Leadership Toolbox: The Listening Conversation
“Being a good listener is absolutely critical to being a good leader.”
~ Sir Richard Branson, CEO Virgin Group
As an executive coach, I’m frequently asked, “what is the most important skill that I can have to lead my organization?” While I can’t identify one paramount skill—more essential is to have a complimentary suite of leadership skills in order to lead—one of the most important is active listening.
While each of us listens, the effective leader practices and cultivates active listening—a process by which (s)he is dynamically engaged with the person with whom they are speaking, rather than waiting for a pause so as to interject their point of view. Actively listening to the members of your teams is a great way to identify undiscovered opportunities or underutilized assets, thereby creating greater impact.
What to Do When You Don't Agree?
Most leaders are dedicated to being good listeners. But what if you are triggered by the person you are speaking with or the topic you are discussing? What happens then?
The difficulty in most conversations is that:
For many people a gap occurs when they, (1) don’t understand, or (2) don’t agree with the person with whom they are in conversation, and
When this gap occurs, many stop listening and drop into fight or flight – their filters go up and they focus on their reasons for disagreement, make a value judgment about the other person (“I don’t like them”), begin to create counter-arguments, or emotionally check out of the conversation.
While fight or flight might seem like your only choices between two bad options when you are triggered in a conversation, neither option will make you a better leader. Instead, effective leaders learn to practice a third option—sitting in The Listening Conversation.
The Listening Conversation
Effective listening is not passive. It is an active conversation between two or more parties. Many leaders mistakenly believe that listening is one-dimensional—speak and respond. However, it’s more accurate to characterize listening as multi-dimensional.
In a Listening Conversation, there are 4 distinct elements:
What’s Communicated (non-verbal; body language; somatic clues)
What’s Perceived (filtered/influences by opinions, biases, judgments, life experiences operating in blind spots)
In the Listening Conversation, you are open to hearing the other person’s true intentions, thoughts, and concerns, and respond in kind, so that they walk away feeling heard. By doing so, you build bridges instead of burning bridges.
And, if both parties walk away still disagreeing, you have communicated in a way that allows the other to leave with a feeling of your willingness, not your againstness—even if you have not changed your position at all.

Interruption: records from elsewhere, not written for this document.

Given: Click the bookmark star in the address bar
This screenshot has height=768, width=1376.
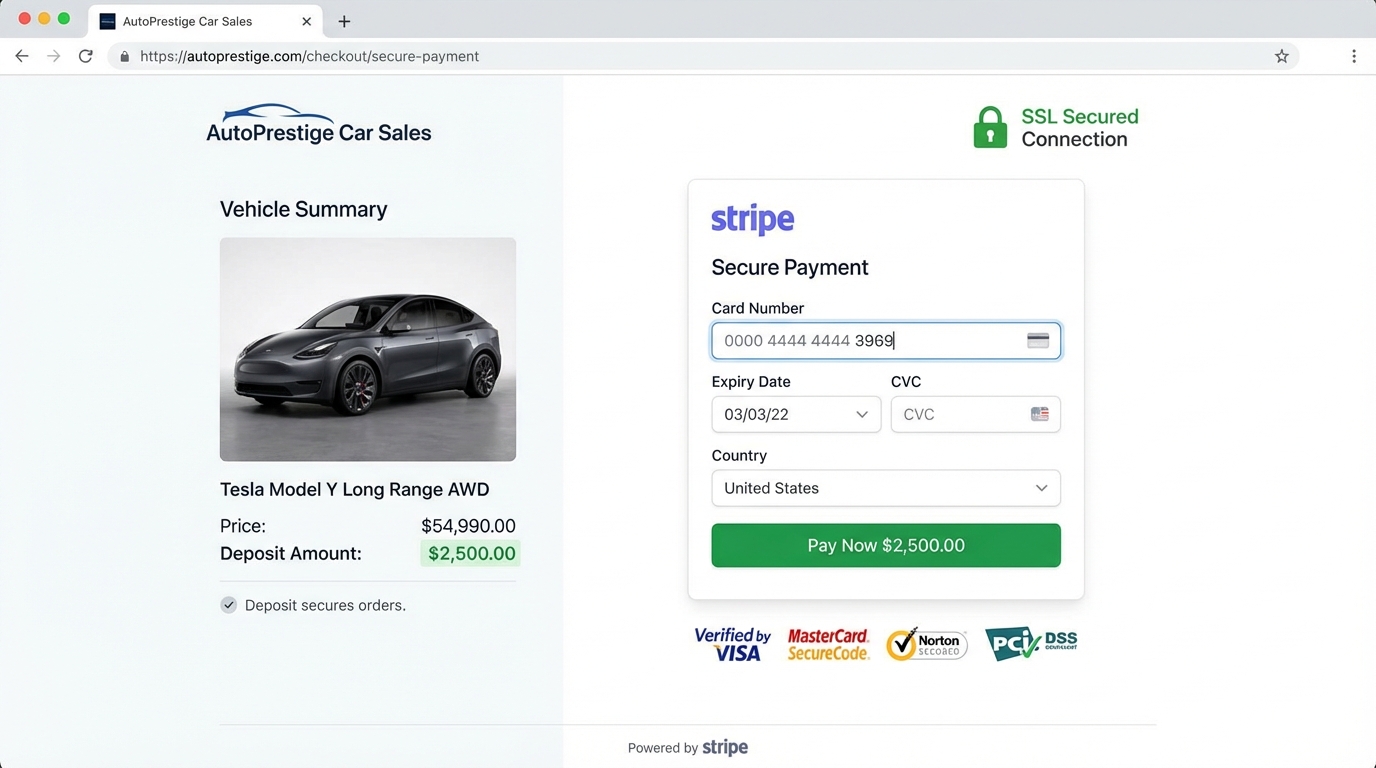Looking at the screenshot, I should [x=1281, y=56].
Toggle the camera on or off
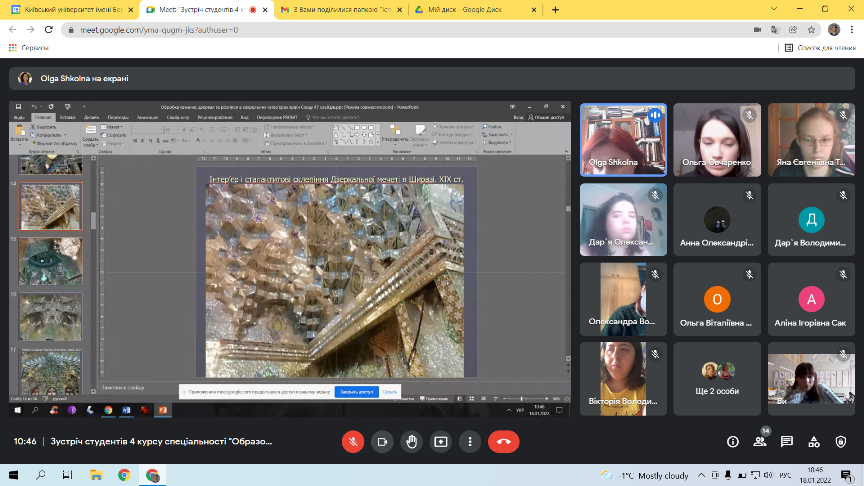 (x=381, y=441)
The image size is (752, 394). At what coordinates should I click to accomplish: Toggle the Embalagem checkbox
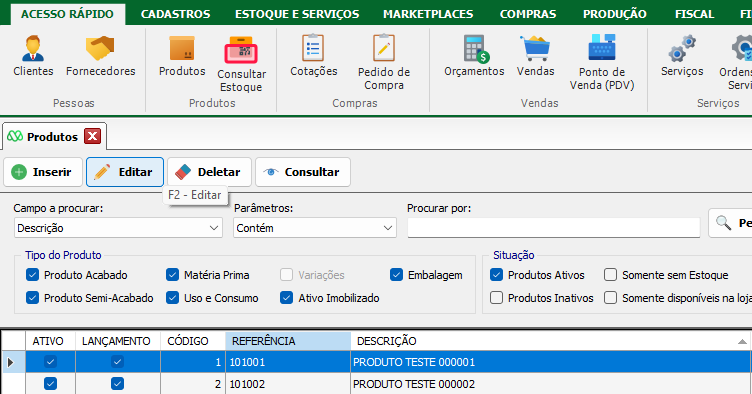click(x=396, y=275)
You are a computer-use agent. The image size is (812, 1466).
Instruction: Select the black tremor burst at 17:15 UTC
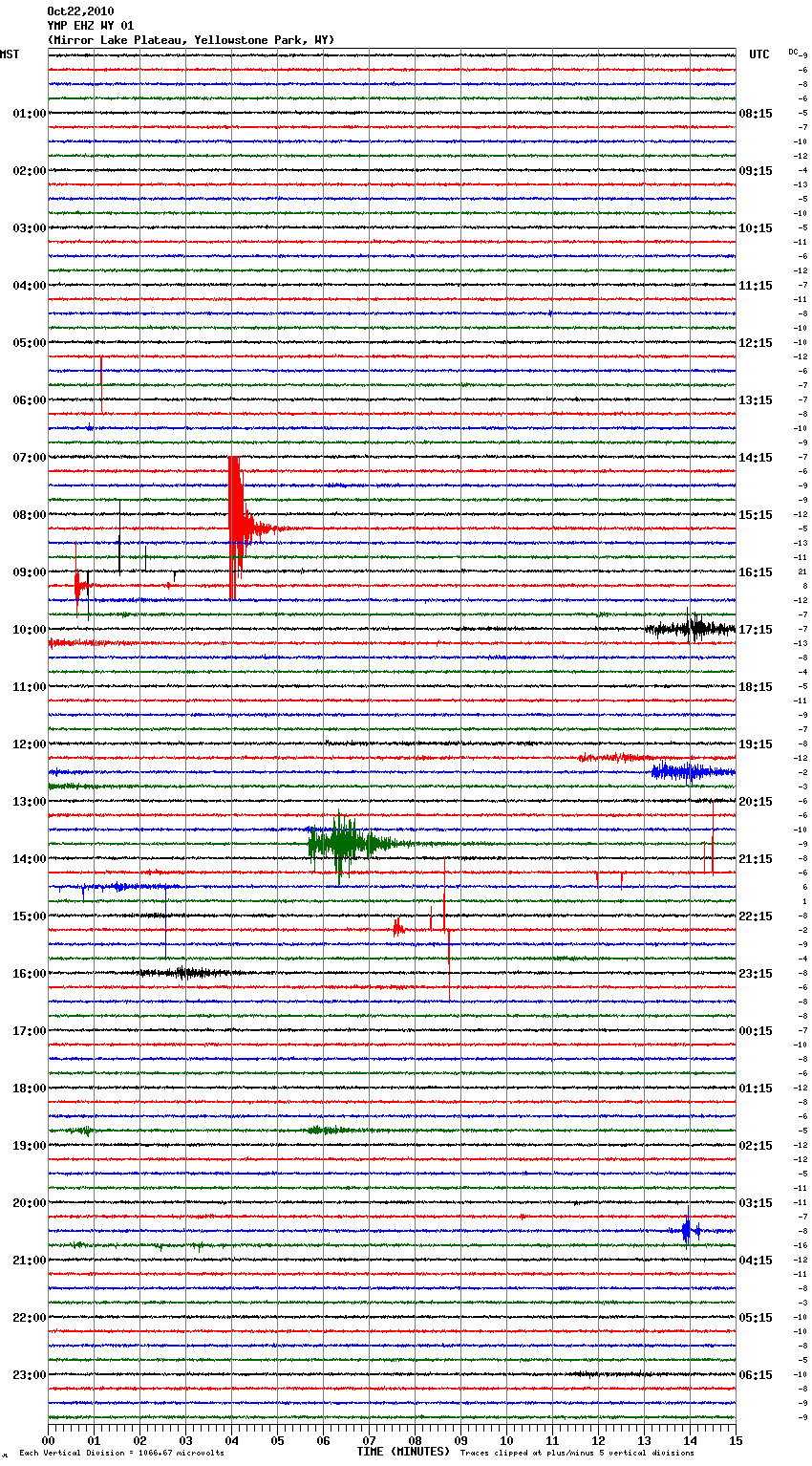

Your ability to effectively lead, collaborate, and diminish internal stress reactions will increase the more that you can sit in your Listening Conversations without judgment. The result will be more productive, empowered and satisfied team members who feel heard and valued, and greater organizational effectiveness under your leadership.

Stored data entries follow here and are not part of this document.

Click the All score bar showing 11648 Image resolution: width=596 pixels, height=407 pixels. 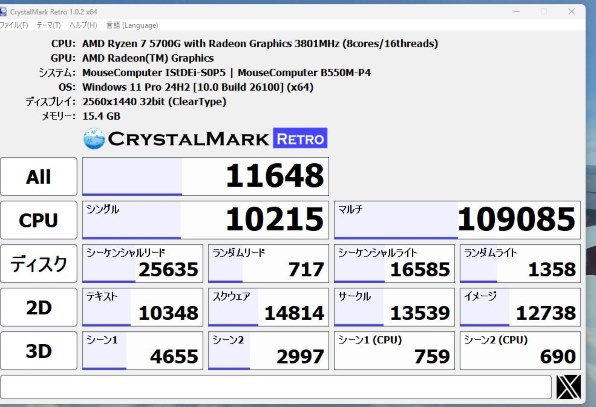click(x=205, y=177)
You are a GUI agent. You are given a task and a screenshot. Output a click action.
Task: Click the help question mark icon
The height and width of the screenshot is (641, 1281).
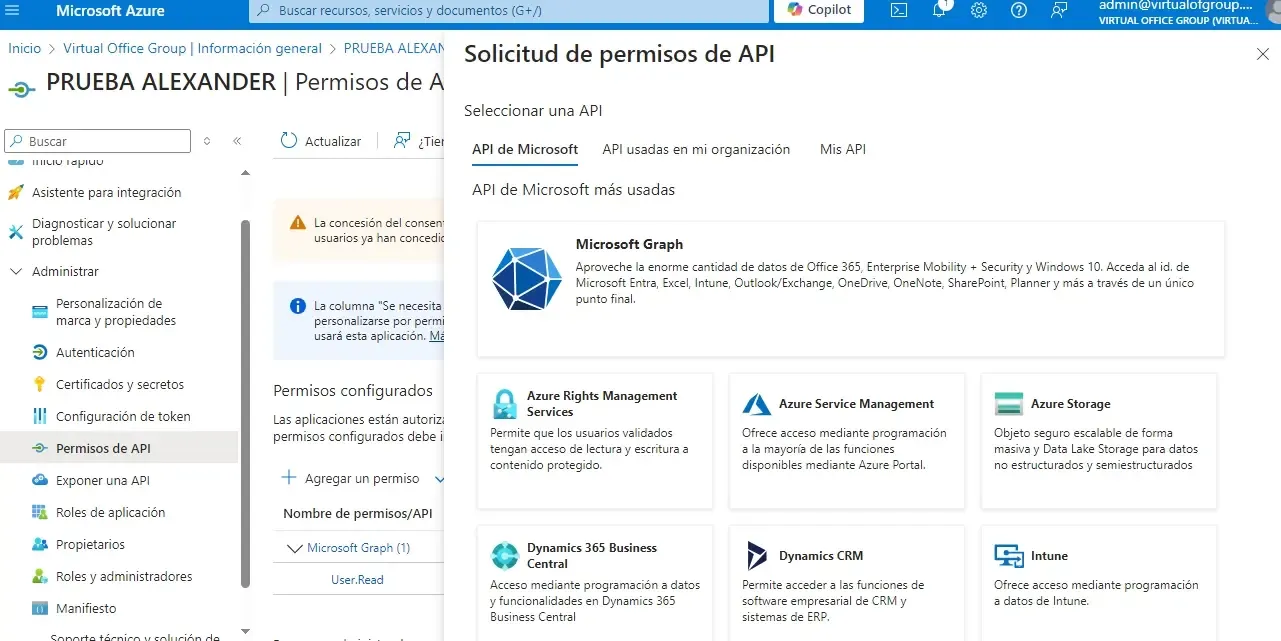pos(1019,10)
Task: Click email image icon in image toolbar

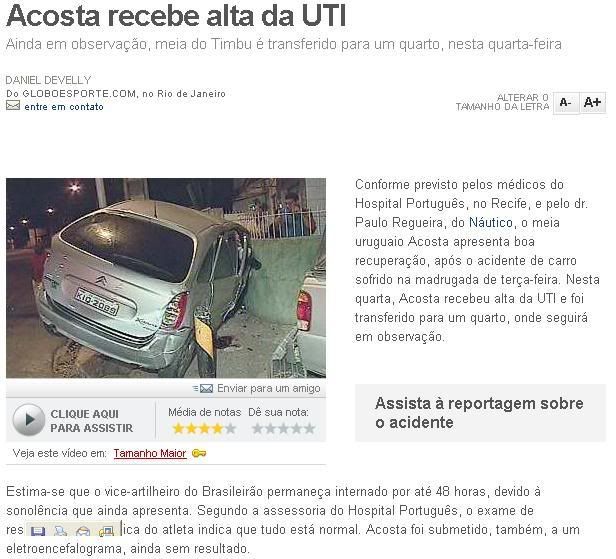Action: (83, 532)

STRATEGIC PRACTICES – Strengthening Your Listening (and Leadership) Skills
Just because fight or flight is the practiced reaction doesn't mean that it has to continue. As a leader, you have the power to respond (rather than react) by staying present in the Listening Conversation
How do you stay present when feeling triggered? Utilize these practices:
Cultivate the practice of listening to what the other person is saying without planning your response and waiting to jump in and fire back
As a moment-to-moment mindfulness practice when in conversation, internally ask yourself, "Am I listening?" Simply turn your attention back if you've wandered into planning your response
Use collaborative language to remain engaged and engage others, “Let’s see what ideas we can create together…”
Silently remind yourself, “keep listening” when you feel the desire to react or “leave” the conversation with someone you don’t understand or agree with
Begin to integrate “Listening Language” into your conversations:
Seek first to understand: “I want to understand what’s important about what you are sharing with me…”
Active listening: “I’m curious, tell me more, why you thought XXX would be a good idea?”
Valuing: “Thank you for telling me, I hadn’t thought of some of those points.”
Bridging (de-escalating conflict via collaborative questions): “I’d like to see if we can work together to resolve this and create an understanding moving forward. What if we looked at this from a different perspective and see if we can find a solution that works for both of us?”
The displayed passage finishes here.